▶ [作業内容]:
A. 子どもの友達関係についての本文では、著者が教員を退職したのは何年何月とされているか。
B. 子どもの友達関係についての本文を、最後の文の後から書き継いでほしい。

▶ [本文]:
■ ■ ■ ■

親の目が届きにくい「わが子の人間関係」介入しすぎず、応援するために、親としてできること。38年に及ぶ教室の現場を通して見いだした「お友達に好かれる子ども」の育て方を徹底解説。

【著者プロフィール】
風路京輝(かぜみち・きょうこ)

元小学校教師。「小学生子育てプロママ養成講座」主宰。
東京生まれ。小学校高学年から福島県在住。幼・小・中(英語、数学)・高等学校(英語)の教員免許を有するが、小学校に最も長く勤務。教員生活38年で、接してきた親子の数はのべ1500 組以上。「今の小学校の本当のところを知りたい」という親の疑問や不安に答えるブログ「先生が教える小学校と勉強 小学生子育てプロママ養成講座」を2011年にスタート。2015年3月に教員を退職し、小学生の子どもを持つ親の子育て支援を中心に積極的に活動を展開。「親の駆け込み寺」のカリスマとして、小学生を持つ親を中心に高い評価を受けている。

はじめに──わが子の人間関係を応援するために、親ができること

小学校入学は、「人間関係づくり」デビュー

「一年生になったら、一年生になったら、友達100 人 できるかな〜」
 幼稚園・保育園から、いよいよ小学校入学!
 子どもも親も、ドキドキ、ワクワクの瞬間でもあります。
 親としてみれば、「あんな小さかった子が、いよいよ小学生か……」と感慨にふけるとともに、わが子の成長に対するうれしさと期待感でいっぱいになるものですよね。
 一方で、「どんな小学校生活を送るんだろう?」「授業にちゃんとついていけるかしら?」「担任の先生はどんな人?」といったものに加え、ある1つの大きな不安が生じるのではないでしょうか?
 それは、「わが子のお友達関係」です。
「仲のいいお友達ができるだろうか?」
「仲間外れにならないだろうか?」
「いじめに遭わないだろうか?」
「いじめる側にならないだろうか?」
 小学校入学は、子どもたちにとって、幼稚園・保育園に比べて、人間関係の幅が広がることを意味します。それは、社会に出ていく第一歩でもあります。
 だからこそ、お勉強の心配をする以上に、わが子の人間関係は、親であれば誰もが心配になるものです。
 本書では、そんなお子さんたちの人間関係について、38 年に及ぶ教師歴での教室の現場を通して見いだした「お友達に好かれる子ども」の特徴を基に、親としてわが子の人間関係を応援する方法をお伝えします。

学校でできること、家庭でできること

私は38年にわたり、教員として多くの子どもたちと接してきました。直接担任した子どもたちのみならず、生徒指導面でかかわったり、いろいろな特別活動でかかわった子どもたちも合わせれば、1500人以上になります。

■ ■ ■ ■

▶ [データ抜粋]:
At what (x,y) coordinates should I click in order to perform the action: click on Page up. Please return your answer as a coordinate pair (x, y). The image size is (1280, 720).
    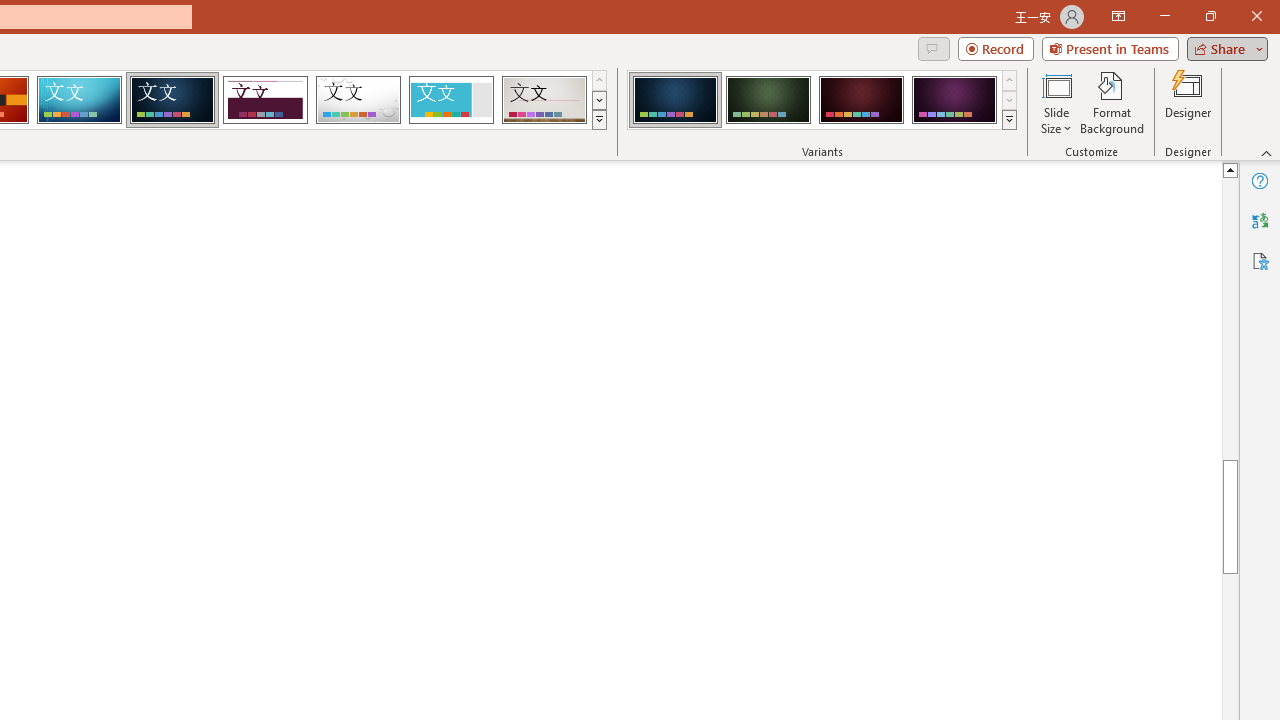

■ ■ ■ ■

▶ [各課題の解答]:
A. 2015年3月

B.
 2015年3月に教員を退職しましたが、その後も、「風路教育研究所」として、小学生のお子さんを持つ親御さんの子育て支援を中心に、積極的に活動を続けています。
 私のところに相談に来られる親御さんで一番多い相談テーマが、「わが子の人間関係」です。
「仲間外れにされているようだ」
「ちょっと無視されたみたい」
「『学校に行きたくない』と言い出した」
「どうやら、ウチの子がいじめる側にいるようだ」
「学校の担任に嫌われているみたい」
 などなど、学校生活における人間関係について、さまざまな相談を受けます。
 ただ、相談内容の中身に問わず、子どもの人間関係問題対策として、ある共通した基本的な考えがあります。
 それは、「子どもの人間関係対策には、学校でできること、親でできることが、それぞれある」というものです。
 人間関係づくりに限らず、「教育・子育て」に共通するのですが、どちらかに偏っている(まかせっきり)と、うまくいきません。
 学校とご家庭の両輪を回すことで初めて、子どもの教育は成り立ちます。
 当たり前ですが、子どもは、つねに学校にいるわけでなく、家でも過ごします。その明確な境界線があるわけでなく、学校にいる時間も、家で過ごす時間もあっての一日です。
 また、学校の先生だから伝えられること、教えられること、親御さんだから伝えられること、教えられること。それぞれの立場で役割があり、やれることがあります。
 本書では、子どもたちが楽しく心穏やかに充実した小学校生活を送るために、「親が支援してやれることは何なのか?」についてお伝えしていきます。

教室の現場から見いだした知恵とアドバイス

 また、私は、長期にわたって初等教育の現場にいて、いろいろなご家庭の子育てを見守ってきました。
 ここから得られた「この子とお友達になれたら、うれしいな」と周囲の子どもたちから思われるような魅力あふれるお子さんに育つよう、ママ、パパがサポートしていくためのいくつかのヒントもお伝えします。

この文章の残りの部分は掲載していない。